Source records.
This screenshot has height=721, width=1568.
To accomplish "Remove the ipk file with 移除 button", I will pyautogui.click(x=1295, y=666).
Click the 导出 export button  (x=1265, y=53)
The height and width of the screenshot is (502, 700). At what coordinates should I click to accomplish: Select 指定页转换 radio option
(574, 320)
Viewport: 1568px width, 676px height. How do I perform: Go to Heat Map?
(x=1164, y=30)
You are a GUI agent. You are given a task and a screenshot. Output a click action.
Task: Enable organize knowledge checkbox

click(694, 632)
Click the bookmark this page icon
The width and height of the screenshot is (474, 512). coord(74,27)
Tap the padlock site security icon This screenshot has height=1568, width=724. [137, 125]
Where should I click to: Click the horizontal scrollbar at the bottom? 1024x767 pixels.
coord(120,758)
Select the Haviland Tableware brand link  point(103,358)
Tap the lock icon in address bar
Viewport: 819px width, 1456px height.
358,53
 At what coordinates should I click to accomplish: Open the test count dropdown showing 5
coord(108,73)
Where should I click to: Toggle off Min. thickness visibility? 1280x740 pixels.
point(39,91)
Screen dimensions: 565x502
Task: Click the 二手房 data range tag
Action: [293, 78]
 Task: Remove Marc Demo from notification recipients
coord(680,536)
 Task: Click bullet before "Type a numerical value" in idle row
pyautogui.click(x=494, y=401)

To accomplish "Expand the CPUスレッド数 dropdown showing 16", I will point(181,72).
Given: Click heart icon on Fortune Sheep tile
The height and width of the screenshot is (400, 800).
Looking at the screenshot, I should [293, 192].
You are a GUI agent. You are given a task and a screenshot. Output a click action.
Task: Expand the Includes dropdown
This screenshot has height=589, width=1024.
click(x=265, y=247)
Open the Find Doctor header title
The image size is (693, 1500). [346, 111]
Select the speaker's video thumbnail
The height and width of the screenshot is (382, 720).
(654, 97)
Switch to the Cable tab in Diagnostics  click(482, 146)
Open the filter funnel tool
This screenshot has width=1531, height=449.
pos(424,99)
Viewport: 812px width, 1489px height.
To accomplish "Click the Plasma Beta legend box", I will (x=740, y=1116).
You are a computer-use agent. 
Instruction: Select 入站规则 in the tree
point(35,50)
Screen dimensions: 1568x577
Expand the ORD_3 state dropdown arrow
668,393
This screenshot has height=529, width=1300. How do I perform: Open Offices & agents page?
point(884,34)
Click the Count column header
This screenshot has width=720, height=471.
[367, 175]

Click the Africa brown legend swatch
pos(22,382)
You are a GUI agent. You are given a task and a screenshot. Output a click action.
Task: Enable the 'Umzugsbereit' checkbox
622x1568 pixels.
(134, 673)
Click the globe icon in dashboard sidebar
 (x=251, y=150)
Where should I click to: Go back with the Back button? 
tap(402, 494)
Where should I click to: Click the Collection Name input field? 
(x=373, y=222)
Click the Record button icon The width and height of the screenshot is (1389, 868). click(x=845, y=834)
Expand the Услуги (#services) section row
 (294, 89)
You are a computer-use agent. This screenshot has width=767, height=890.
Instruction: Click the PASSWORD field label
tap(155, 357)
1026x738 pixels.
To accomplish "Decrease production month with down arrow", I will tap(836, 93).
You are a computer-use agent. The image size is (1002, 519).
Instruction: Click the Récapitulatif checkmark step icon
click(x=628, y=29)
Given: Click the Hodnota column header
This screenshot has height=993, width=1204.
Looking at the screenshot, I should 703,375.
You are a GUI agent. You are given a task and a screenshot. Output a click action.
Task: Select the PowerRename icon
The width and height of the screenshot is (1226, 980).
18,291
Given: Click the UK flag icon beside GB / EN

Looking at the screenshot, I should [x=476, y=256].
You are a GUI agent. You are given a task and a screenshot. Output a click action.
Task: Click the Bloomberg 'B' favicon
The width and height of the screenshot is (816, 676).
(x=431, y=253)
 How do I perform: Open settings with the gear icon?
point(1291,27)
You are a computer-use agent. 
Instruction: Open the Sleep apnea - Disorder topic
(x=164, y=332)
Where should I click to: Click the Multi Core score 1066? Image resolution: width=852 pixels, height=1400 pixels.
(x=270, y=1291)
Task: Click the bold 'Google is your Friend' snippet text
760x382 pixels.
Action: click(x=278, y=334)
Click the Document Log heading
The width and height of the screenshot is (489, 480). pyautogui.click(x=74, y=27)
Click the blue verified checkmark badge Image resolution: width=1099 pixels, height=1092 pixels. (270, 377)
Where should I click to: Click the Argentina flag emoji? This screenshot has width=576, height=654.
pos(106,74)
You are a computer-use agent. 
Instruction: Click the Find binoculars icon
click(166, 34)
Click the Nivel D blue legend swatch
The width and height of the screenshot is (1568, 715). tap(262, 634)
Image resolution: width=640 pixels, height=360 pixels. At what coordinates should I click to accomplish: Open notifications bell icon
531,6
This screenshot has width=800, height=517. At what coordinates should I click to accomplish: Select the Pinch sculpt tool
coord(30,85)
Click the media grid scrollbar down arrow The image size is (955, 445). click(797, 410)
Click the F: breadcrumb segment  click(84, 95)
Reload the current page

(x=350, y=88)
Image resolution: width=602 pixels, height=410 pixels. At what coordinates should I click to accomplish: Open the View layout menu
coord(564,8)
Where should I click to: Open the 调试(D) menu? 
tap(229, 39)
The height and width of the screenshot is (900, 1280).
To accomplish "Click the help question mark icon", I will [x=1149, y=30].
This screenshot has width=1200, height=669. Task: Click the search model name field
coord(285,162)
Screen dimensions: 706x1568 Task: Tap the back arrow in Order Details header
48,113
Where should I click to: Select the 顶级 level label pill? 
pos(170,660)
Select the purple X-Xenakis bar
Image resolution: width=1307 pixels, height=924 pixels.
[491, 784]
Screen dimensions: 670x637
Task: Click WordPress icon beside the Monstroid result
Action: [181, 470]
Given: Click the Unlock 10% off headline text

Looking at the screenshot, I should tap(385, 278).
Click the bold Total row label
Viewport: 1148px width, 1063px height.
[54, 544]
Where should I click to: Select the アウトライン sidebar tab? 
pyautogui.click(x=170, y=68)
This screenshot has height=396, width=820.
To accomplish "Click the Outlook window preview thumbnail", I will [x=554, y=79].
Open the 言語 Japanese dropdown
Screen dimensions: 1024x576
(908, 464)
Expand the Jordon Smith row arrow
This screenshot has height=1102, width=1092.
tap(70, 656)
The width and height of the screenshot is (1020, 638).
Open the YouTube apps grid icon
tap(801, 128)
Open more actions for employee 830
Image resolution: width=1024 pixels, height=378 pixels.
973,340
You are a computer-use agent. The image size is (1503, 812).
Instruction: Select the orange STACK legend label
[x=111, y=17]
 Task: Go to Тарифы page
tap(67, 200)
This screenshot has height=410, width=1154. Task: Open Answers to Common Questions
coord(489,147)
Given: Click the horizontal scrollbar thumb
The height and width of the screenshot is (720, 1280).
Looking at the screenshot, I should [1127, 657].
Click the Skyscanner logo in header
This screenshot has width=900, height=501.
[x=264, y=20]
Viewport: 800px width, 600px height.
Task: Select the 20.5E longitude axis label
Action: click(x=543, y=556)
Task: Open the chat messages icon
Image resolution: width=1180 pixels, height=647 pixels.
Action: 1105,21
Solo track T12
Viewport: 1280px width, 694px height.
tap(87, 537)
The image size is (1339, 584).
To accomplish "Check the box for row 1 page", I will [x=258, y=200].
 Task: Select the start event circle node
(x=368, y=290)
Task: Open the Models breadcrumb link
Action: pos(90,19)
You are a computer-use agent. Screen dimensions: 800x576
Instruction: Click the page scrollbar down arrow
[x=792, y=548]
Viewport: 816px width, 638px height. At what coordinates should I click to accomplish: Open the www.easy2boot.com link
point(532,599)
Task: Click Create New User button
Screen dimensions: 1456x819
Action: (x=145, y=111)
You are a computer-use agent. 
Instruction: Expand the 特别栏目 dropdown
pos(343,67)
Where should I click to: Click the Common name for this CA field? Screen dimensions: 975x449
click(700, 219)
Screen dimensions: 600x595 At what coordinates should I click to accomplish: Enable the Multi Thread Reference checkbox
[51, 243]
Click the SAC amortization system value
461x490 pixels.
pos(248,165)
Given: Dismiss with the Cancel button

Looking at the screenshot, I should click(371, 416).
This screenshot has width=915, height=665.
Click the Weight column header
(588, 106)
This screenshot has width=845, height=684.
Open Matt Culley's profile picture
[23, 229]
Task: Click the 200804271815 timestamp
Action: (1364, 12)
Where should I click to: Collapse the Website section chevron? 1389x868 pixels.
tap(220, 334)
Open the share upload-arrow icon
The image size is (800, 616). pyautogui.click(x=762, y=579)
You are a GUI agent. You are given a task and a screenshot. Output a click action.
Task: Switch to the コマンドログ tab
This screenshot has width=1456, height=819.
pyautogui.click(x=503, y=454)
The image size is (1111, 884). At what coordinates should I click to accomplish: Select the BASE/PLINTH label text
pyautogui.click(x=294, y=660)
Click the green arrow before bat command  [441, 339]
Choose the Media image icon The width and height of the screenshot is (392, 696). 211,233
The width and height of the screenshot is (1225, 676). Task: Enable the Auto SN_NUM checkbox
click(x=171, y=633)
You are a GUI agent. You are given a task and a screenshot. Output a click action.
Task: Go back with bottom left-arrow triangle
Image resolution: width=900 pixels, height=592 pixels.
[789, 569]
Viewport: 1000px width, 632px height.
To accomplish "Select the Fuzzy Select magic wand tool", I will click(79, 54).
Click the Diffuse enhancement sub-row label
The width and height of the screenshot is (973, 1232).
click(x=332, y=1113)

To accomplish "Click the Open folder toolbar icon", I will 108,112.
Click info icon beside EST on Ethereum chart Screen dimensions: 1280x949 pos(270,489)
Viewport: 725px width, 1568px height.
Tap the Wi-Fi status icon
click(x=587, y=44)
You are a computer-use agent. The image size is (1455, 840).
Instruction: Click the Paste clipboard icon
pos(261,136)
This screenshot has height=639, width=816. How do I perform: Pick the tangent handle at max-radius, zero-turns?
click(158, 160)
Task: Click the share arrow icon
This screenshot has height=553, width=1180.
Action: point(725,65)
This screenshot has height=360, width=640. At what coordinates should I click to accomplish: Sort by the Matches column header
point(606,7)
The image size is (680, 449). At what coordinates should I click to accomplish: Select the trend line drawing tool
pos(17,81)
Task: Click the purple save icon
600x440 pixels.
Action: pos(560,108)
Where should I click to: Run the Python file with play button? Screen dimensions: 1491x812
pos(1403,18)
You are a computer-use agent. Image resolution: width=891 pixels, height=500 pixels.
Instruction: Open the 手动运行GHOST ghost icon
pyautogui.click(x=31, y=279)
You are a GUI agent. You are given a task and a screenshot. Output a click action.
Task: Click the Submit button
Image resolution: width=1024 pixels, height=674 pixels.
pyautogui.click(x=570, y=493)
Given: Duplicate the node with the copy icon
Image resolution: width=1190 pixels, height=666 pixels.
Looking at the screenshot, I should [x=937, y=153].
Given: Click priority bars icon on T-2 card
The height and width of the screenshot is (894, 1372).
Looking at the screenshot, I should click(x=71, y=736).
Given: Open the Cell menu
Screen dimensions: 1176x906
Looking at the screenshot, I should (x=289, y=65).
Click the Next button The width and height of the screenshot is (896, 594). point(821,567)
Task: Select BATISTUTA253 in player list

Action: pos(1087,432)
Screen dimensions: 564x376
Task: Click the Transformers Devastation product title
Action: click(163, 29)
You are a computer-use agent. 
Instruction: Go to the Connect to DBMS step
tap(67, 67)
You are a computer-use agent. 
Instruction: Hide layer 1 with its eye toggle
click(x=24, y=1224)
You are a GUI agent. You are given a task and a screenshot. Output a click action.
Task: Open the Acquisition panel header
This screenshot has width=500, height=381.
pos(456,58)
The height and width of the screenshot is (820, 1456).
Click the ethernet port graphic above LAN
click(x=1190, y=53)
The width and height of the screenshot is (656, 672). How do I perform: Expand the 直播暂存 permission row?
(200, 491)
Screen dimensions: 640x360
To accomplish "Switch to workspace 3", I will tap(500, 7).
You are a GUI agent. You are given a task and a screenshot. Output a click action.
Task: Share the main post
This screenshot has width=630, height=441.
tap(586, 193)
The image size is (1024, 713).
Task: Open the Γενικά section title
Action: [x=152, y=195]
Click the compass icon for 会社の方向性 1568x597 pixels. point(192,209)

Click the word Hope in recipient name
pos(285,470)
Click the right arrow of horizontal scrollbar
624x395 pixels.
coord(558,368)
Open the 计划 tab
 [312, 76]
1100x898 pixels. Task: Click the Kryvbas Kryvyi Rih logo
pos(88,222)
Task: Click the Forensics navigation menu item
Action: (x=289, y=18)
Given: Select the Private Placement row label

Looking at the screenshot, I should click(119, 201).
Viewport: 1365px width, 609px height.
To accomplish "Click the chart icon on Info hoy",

Problem.
Look through the entries above and quote exactly the lines from the line with "Image resolution: width=1190" to the line with "Task: Open the Acquisition panel header", counting both of those lines.

Answer space.
Image resolution: width=1190 pixels, height=666 pixels.
Looking at the screenshot, I should [x=937, y=153].
Given: Click priority bars icon on T-2 card
The height and width of the screenshot is (894, 1372).
Looking at the screenshot, I should click(x=71, y=736).
Given: Open the Cell menu
Screen dimensions: 1176x906
Looking at the screenshot, I should (x=289, y=65).
Click the Next button The width and height of the screenshot is (896, 594). point(821,567)
Task: Select BATISTUTA253 in player list

Action: pos(1087,432)
Screen dimensions: 564x376
Task: Click the Transformers Devastation product title
Action: click(163, 29)
You are a computer-use agent. 
Instruction: Go to the Connect to DBMS step
tap(67, 67)
You are a computer-use agent. 
Instruction: Hide layer 1 with its eye toggle
click(x=24, y=1224)
You are a GUI agent. You are given a task and a screenshot. Output a click action.
Task: Open the Acquisition panel header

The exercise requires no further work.